Personal information
- Date of birth: 27 May 1897
- Date of death: 3 October 1967 (aged 70)
- Position: Defender

Youth career
- 1911–1913: Boldklubben 1903

Senior career*
- Years: Team / Apps / (Gls)
- 1913–1930: Boldklubben 1903

International career
- 1917–1923: Denmark / 15 / (0)

= Vilhelm Jørgensen =

Danish footballer (1897–1967

Vilhelm Jørgensen (27 May 1897 – 3 October 1967) was a Danish footballer who played as a defender for Boldklubben 1903 and the Danish national football team. He was the older brother of B1903 teammate Viggo Jørgensen, who worked with him for piano manufacturer Søren Jensen off the pitch.

== Club career ==
Jørgensen made his senior debut for B1903 in 1913, after playing for the club's youth teams. He won Danish football championships in 1920, 1914, and 1926.

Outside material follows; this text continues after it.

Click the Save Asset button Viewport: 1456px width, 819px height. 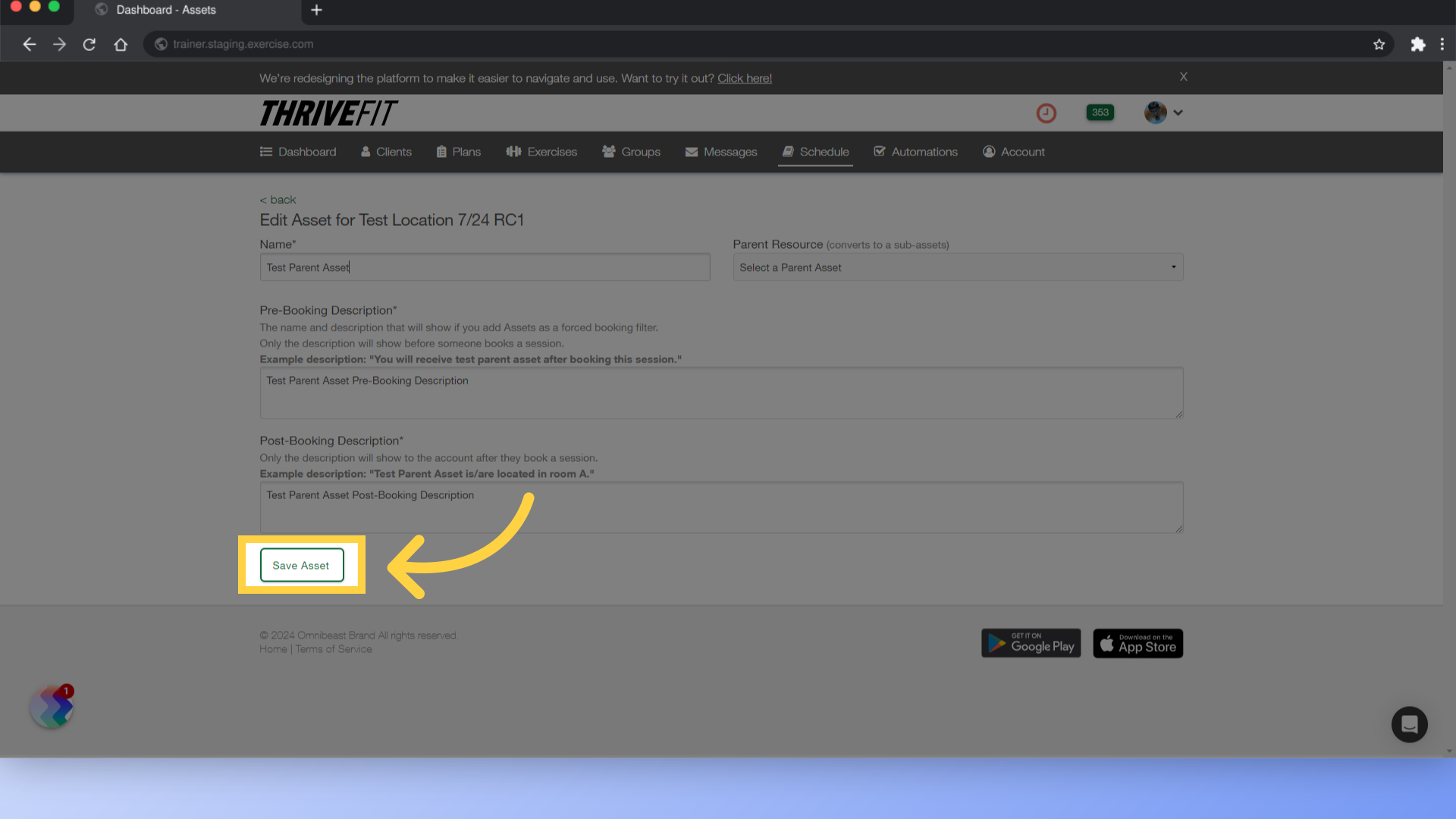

== International career ==
Jørgensen made his international debut on 3 June 1917 against Sweden. He was named to the Danish squad for the 1920 Olympic Football Tournament, but did not play in Denmark's only match, a first-round defeat to Spain. Jørgensen would go on to make 15 appearances for Denmark, only appearing in friendly games. His final match for his country came on 17 June 1923 against Switzerland.